The supply structure of China’s hotel industry is stabilizing, while the gap between the first-tier and second-tier cities is widening, according to a recent report by Hohi data platform.
In 2023, the supply structure of China’s domestic hotel market further stabilized, and the gap between first-tier and second-tier cities became increasingly pronounced. Shanghai and Beijing, with their large supply scales, stable high-end offerings, and high brand penetration, continued to solidify their lead in the market.
Meanwhile, new first-tier cities like Chengdu and Hangzhou saw rapid growth in high-end supply. Despite some improvements in high-end supply in certain second-tier cities, their overall scale remains less competitive compared to top-tier cities, further clarifying the tiered differentiation in the supply landscape.
Demand fluctuations are evident, and tourism drives performance growth.
Driven by the strong rebound in domestic tourism demand, cities such as Changsha, Chengdu, and Chongqing - known for their rich leisure appeal and tourism resources - have shown outstanding hotel performance. In contrast, demand has been relatively sluggish in cities that are not driven primarily by tourism. Cities like Shenzhen and Fuzhou, which rely heavily on business activities, have seen a decline in market appeal due to the slower-than-expected recovery of business travel.
Additionally, cities like Kunming and Guiyang, which serve as transit hubs, have not fully capitalized on the surge in market traffic, resulting in relatively weaker recovery.
The focus of investment is shifting toward existing assets.
As the domestic hotel market gradually enters a more mature phase, the focus of investment has shifted from new projects to existing assets, a trend particularly evident in first-tier cities such as Shanghai and Guangzhou.

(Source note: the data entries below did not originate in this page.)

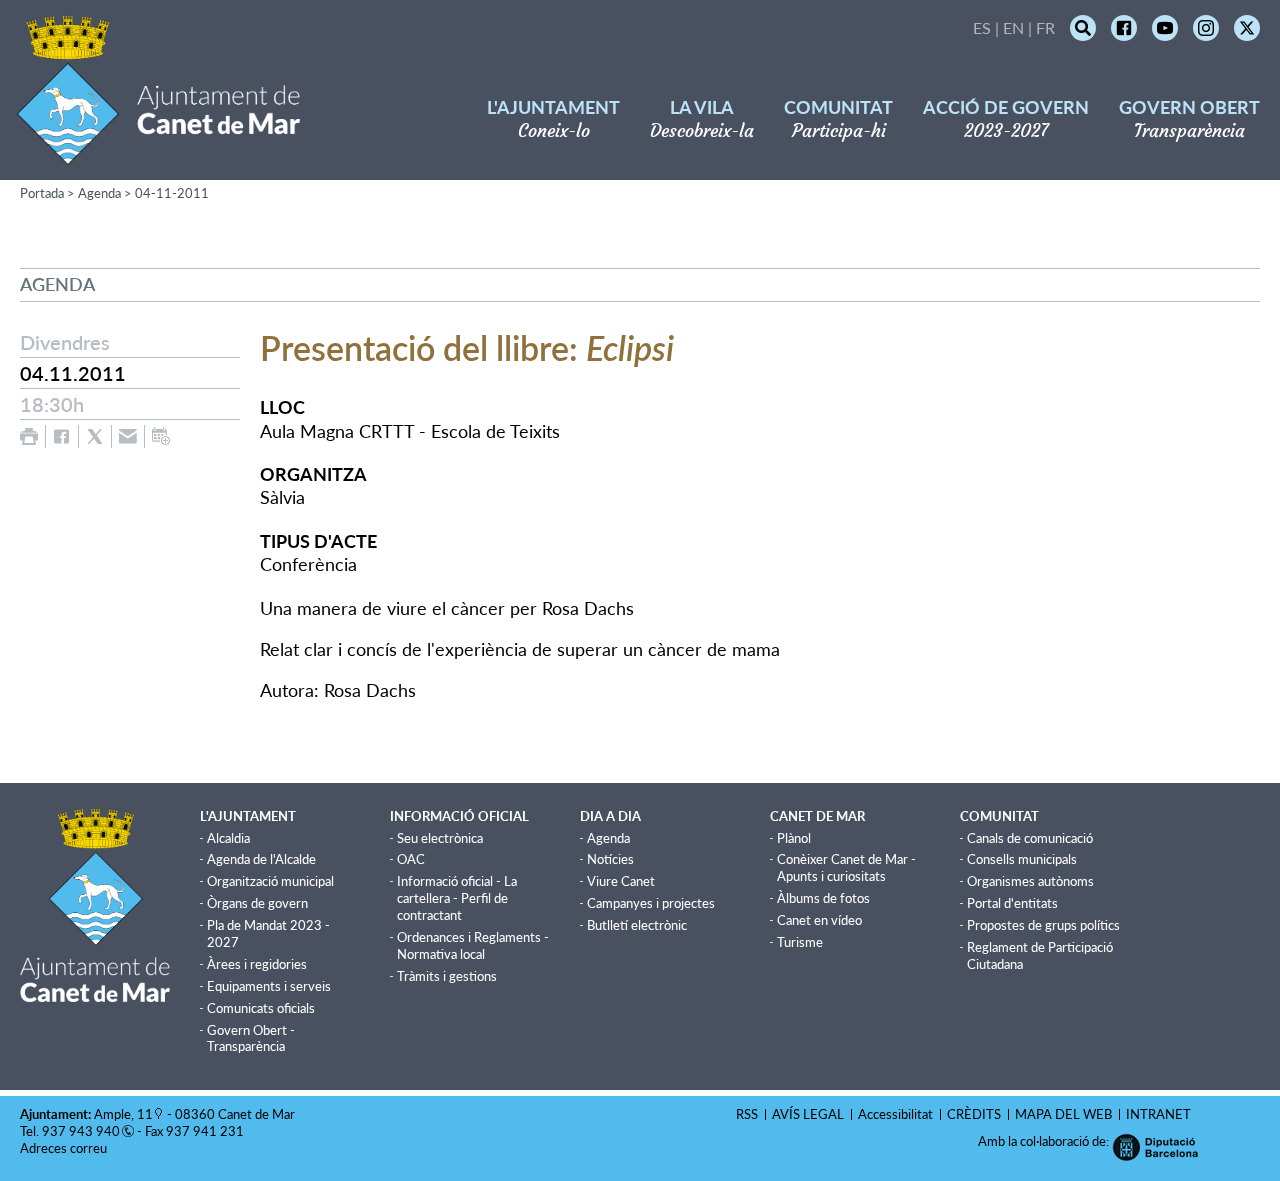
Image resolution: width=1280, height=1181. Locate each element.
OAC (411, 859)
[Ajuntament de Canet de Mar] (158, 152)
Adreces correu (65, 1148)
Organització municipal (270, 881)
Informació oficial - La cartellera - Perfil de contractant (457, 898)
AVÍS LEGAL (808, 1114)
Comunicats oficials (261, 1008)
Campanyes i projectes (651, 903)
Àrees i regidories (257, 964)
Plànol (794, 838)
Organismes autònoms (1030, 881)
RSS (747, 1114)
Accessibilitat (895, 1114)
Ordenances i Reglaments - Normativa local (473, 945)
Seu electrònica (440, 838)
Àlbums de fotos (823, 898)
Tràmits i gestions (447, 976)
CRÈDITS (974, 1114)
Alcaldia (228, 838)
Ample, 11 (123, 1114)
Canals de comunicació (1030, 838)
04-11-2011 (172, 193)
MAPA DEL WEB (1063, 1114)
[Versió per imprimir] (29, 436)
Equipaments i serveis (269, 986)
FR (1045, 27)
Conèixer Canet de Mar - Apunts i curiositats (846, 867)
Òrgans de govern (257, 903)
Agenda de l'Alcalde (261, 859)
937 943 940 (81, 1131)
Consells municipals (1022, 859)
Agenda (99, 193)
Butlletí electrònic (637, 925)
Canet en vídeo (819, 920)
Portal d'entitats (1012, 903)
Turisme (800, 942)
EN (1013, 27)
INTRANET (1158, 1114)
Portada (42, 193)
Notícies (610, 859)
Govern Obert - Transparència (251, 1038)
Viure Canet (621, 881)
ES (982, 27)
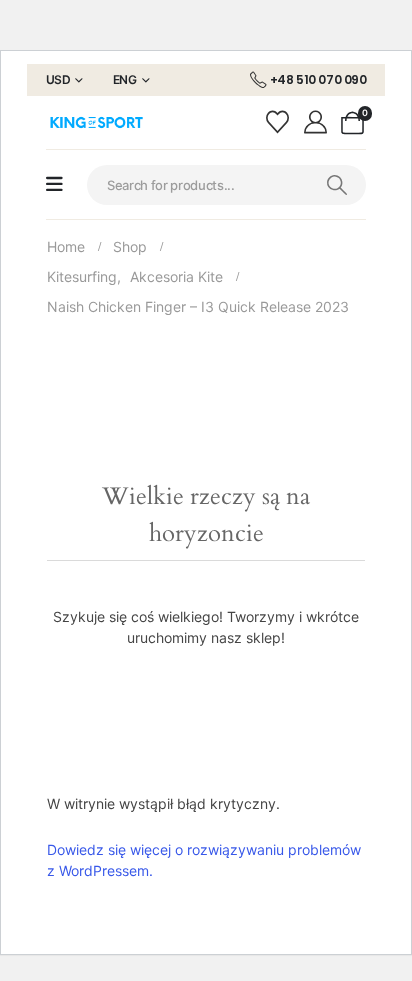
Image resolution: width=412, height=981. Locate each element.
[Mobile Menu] (54, 184)
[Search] (337, 185)
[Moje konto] (317, 122)
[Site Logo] (96, 122)
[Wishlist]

With fewer new projects and a more mature market, investors are turning their attention to renovation and redevelopment of existing assets to enhance asset value and market competitiveness. This shift not only reflects the maturity of the domestic hotel market, but also underscores the growing importance of existing properties as new supply slows, making them a key focus for future investment opportunities.